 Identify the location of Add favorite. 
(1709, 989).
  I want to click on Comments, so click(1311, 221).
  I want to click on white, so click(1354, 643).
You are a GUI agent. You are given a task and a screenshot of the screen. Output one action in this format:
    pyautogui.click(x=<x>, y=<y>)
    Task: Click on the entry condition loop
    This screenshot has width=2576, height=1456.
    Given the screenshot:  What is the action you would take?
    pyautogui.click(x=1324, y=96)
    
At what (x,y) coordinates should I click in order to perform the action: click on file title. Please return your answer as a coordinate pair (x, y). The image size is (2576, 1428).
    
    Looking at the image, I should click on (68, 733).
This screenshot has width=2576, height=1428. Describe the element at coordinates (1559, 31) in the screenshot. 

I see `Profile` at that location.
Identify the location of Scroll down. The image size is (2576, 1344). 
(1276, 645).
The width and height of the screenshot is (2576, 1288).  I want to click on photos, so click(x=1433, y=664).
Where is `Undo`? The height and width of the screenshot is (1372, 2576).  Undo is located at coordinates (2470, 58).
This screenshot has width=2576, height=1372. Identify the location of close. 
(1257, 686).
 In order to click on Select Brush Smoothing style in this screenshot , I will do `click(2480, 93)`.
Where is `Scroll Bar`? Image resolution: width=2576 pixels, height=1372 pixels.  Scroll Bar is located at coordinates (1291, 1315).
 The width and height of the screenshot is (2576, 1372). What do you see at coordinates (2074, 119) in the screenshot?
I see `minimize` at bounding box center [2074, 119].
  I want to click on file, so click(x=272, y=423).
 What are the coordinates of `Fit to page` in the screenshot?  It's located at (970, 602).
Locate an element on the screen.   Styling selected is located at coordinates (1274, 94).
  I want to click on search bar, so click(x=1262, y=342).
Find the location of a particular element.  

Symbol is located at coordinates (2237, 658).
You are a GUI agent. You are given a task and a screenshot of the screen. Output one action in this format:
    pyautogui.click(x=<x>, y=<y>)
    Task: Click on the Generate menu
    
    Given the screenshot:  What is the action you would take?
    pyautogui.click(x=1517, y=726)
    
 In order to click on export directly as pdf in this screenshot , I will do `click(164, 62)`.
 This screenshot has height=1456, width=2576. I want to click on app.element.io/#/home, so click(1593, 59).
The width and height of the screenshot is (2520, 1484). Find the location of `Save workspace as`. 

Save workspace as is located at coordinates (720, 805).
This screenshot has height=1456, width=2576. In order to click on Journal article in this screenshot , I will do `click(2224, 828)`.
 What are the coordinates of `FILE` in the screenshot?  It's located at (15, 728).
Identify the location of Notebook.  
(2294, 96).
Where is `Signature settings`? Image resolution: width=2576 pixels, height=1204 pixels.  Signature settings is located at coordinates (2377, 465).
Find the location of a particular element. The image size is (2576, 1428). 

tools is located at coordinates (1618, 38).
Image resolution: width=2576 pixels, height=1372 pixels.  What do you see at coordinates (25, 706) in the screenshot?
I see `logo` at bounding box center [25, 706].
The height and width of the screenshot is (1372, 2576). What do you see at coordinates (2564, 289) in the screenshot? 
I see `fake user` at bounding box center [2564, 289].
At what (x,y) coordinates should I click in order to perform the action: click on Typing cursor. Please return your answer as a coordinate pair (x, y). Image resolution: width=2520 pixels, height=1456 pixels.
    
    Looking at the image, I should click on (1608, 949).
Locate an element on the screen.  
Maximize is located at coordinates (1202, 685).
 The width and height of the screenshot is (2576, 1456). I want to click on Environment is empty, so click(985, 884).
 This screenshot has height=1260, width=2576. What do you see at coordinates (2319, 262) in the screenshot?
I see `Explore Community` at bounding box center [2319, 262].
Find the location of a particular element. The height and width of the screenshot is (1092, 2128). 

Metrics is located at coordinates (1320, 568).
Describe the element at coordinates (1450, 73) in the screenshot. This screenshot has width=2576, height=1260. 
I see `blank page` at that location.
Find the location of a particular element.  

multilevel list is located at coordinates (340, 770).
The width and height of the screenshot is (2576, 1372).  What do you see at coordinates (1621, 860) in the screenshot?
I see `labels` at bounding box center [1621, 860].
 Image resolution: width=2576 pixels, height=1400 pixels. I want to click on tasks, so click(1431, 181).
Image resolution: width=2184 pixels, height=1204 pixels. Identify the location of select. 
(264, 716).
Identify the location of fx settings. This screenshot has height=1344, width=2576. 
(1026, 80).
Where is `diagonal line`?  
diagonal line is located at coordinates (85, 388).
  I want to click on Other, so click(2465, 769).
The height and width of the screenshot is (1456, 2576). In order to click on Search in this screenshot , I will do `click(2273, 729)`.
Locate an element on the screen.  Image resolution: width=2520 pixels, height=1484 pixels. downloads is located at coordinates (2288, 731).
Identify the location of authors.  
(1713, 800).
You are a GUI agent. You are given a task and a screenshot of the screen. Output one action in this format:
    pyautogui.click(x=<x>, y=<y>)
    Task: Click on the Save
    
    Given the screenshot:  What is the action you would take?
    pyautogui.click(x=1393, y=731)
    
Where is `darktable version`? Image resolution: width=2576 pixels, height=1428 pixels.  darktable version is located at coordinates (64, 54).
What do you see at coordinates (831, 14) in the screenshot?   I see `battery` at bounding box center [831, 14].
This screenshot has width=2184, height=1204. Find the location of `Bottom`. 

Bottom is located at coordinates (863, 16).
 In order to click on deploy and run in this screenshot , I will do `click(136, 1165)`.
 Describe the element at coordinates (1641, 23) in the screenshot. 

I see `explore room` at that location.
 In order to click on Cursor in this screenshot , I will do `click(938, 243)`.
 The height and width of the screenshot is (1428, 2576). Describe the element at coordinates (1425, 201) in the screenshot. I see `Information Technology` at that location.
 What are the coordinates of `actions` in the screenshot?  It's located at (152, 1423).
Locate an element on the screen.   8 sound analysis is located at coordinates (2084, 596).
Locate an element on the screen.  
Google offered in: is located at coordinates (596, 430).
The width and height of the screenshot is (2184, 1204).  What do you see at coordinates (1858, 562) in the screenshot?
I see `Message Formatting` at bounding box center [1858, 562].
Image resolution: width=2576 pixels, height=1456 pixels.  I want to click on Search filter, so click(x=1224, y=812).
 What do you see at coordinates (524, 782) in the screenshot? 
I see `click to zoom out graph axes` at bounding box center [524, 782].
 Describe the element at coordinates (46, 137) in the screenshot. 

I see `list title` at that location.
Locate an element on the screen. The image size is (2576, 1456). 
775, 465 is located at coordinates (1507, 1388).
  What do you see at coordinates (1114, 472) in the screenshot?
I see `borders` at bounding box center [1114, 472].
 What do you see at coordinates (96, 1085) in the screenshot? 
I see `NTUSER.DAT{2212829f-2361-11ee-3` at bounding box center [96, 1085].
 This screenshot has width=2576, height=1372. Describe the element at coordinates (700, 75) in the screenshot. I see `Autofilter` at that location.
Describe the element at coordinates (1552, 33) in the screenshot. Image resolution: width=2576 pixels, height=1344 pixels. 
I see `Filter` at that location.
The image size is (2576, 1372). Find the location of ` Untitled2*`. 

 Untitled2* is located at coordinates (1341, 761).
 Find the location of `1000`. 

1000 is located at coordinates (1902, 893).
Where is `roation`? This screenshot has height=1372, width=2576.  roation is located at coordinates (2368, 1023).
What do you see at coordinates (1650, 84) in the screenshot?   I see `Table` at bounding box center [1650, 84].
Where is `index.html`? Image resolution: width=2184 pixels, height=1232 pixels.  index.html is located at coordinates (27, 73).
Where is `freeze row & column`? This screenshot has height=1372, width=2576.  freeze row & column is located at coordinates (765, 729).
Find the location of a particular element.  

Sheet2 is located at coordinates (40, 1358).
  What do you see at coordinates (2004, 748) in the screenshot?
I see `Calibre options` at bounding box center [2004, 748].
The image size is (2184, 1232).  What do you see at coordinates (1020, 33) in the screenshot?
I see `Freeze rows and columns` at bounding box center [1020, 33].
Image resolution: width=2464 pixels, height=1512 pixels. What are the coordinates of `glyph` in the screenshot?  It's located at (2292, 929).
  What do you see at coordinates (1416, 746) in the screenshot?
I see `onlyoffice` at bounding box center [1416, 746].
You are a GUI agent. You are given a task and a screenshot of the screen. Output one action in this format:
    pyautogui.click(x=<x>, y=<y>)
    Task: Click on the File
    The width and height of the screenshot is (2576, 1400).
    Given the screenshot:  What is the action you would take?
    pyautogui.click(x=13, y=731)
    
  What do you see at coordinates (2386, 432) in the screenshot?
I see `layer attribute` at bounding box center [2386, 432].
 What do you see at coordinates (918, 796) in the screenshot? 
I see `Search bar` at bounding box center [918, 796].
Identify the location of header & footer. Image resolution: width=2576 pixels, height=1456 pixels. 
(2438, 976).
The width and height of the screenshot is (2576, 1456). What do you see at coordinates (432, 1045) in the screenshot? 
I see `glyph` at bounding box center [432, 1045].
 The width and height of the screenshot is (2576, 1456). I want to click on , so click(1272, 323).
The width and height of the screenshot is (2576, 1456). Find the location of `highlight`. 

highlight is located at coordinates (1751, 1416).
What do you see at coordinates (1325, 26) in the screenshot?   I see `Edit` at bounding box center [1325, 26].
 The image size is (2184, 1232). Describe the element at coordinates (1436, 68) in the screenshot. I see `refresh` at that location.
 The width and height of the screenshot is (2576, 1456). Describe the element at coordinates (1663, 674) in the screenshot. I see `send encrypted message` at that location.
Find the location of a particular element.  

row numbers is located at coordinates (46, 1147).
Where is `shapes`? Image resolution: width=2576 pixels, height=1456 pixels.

******

Rewrite the lines between the line containing "Describe the element at coordinates (46, 137)" and the line containing "center [1114, 472].", inclusive, replacing "element" with "component" and leaving everything else unchanged.

OUTPUT OF THE EXERCISE:
 Describe the component at coordinates (46, 137) in the screenshot. 

I see `list title` at that location.
Locate an component on the screen. The image size is (2576, 1456). 
775, 465 is located at coordinates (1507, 1388).
  What do you see at coordinates (1114, 472) in the screenshot?
I see `borders` at bounding box center [1114, 472].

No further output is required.